Tende can, canda canansin Efendim Peygamberim (s.a.v)

Sükut

Member
Rivayet edilir ki: birbirlerine kırılan iki arkadaştan biri uzun bir aradan sonra diğerinin kapısını çalar.
‘Kim o?’ diye seslenir içerdeki. ‘Benim’ der kapıyı çalan. ‘Burada ikimize birlikte yer yok’ diye cevap verir öbürü.

Aradan uzunca bir zaman geçer.
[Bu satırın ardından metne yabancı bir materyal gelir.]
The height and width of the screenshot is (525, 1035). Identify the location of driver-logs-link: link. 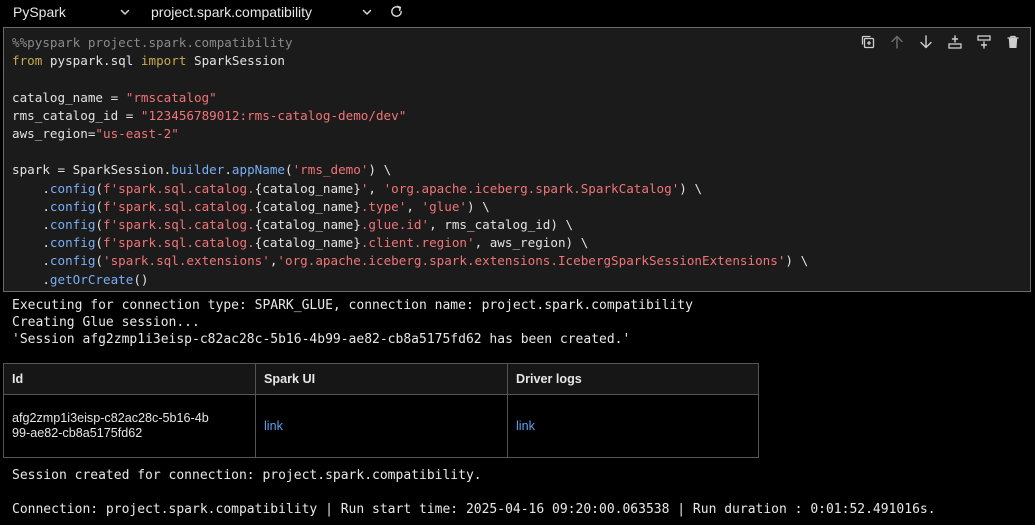
(526, 426).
Yeni bir umutla tekrar çalar sevdiği arkadaşının kapısını.
‘Kim o?’ diye sorar yine içerdeki. ‘Sen’im!’ der bu sefer. Ve kapı sonuna kadar aralanır.

Hz. Mevlana da: ‘Birisinin kalbinde taht kurmak, sevgisini kazanmak istiyorsanız, öylesine sevmelisiniz ki, benliğinizi bırakıp adeta ‘o’ olmalısınız’ diye anlatır hakiki muhabbeti.
İşte sevmek ‘o’ olmaktır. Kalbi sadece ‘o’na hasretmektir.
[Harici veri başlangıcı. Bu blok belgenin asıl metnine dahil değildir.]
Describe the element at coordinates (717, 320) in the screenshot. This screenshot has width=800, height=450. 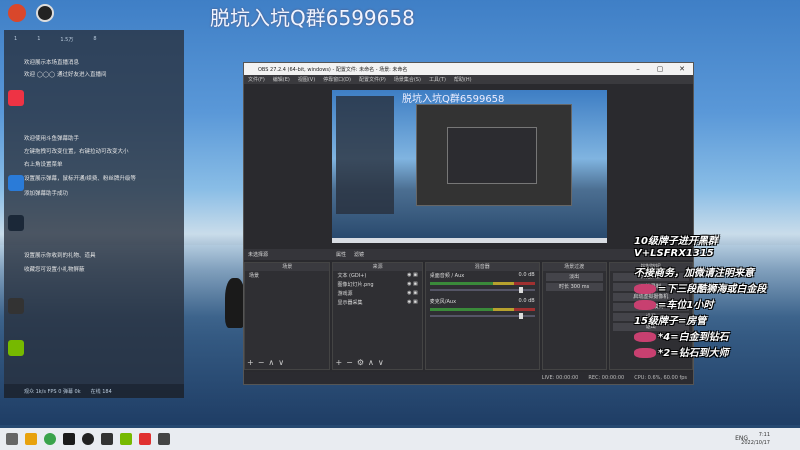
I see `overlay-line: 15级牌子=房管` at that location.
Hz. Ömer (r.a): ‘Yâ Rasûlallah! Sen'i canım dışındaki her şeyden çok seviyorum!..’ der.
Efendimiz (sallallahu aleyhi ve sellem) Hz. Ömer (r.a)’ın elini tutar ve: ‘Beni canından çok sevmedikçe olmaz, Yâ Ömer!’ buyurur.
O da hemen: ‘Canımdan da çok seviyorum Yâ Rasûlallah!’ der.
Bunun üzerine Efendimiz (sallallahu aleyhi ve sellem): ‘Şimdi oldu.’ buyurur.
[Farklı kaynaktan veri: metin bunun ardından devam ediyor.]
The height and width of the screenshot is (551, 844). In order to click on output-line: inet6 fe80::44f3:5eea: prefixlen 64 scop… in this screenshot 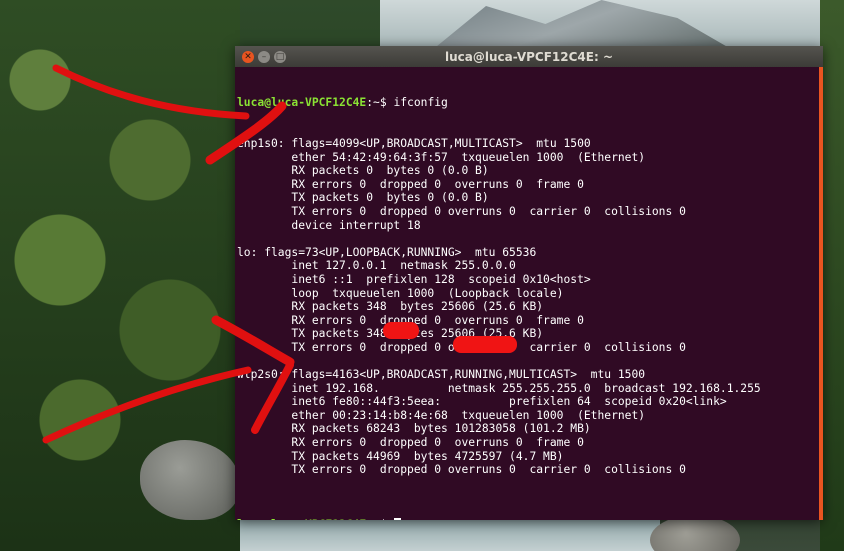, I will do `click(482, 402)`.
Sahabeler, Hz. Peygamber (s.)’e öyle derin bir sevgi ve aşk duymuşlar ki, dünyada da, ahirette de bir an olsun ondan uzak kalmak, onlar için en büyük üzüntü ve korku olmuştur. Bu sevgiyi Hz. Âişe’nin ağzından çıkan ifadelerde görmek mümkündür:

“Bir adamki bunun Sevbân olduğu tespit edilmiştir- Peygamber (s.) Efendimize gelerek dedi ki: “Ya Rasûlüllah! Süphesiz ki sen, bana hem çoluk çocuğumdan hem de malımdan daha sevgilisin.Doğrusu seni düşündükçe sabrım tükeniyor, gelip görünceye kadar bu hâlim devam ediyor. Bir de kendi ölümümü ve senin ölmeni düşünüyorum da büsbütün üzülüyorum. Biliyorum ki, sen cennete girince peygamberlerle birlikte yüce makamlara yükseleceksin. Ben de cennete girince ayrı bir yerde bulu nacağım ve bir daha seni göremeyeceğim!" Bunun üzerine şu ayet-i kerime indi: “Öyle ya, kim Allah’a ve Peygamber’e itaat ederse, işte onlar Allah’ın kendilerine nimet sunduğu peygamberler, sıddîkler, şehitler ve salihlerle beraberdirler. Bunlar ise ne güzel arkadaşlardır." (Nisâ, 69)

Anlatılan olayda da görüldüğü gibi, ashabın Hz. Peygamber’e olan candan sevgileri öyle bir boyuta ulaşmıştı ki, kendisinden bahsedilince gözyaşlarına hakim olamıyorlardı. Hz.Ömer’in oğlu Abdullah ne zaman Hz. Peygamber’in adı geçse, kendisini tutamaz, gözyaşı dökerdi (Abdullah Nâsıh Ulvan, İslâm’da Aile Eğitimi, çev: Celal Yıldırım, VI.baskı, Ankara, II, 479-480).

Sahabenin Hz. Peygamber’e olan sevgi ve muhabbeti, onun vefatından sonra da aynı canlılığını ve tazeliğini hiçbir zaman kaybetmemiştir.

Allah (c.c ) kalplerimizi onun sevgisiyle doldursun.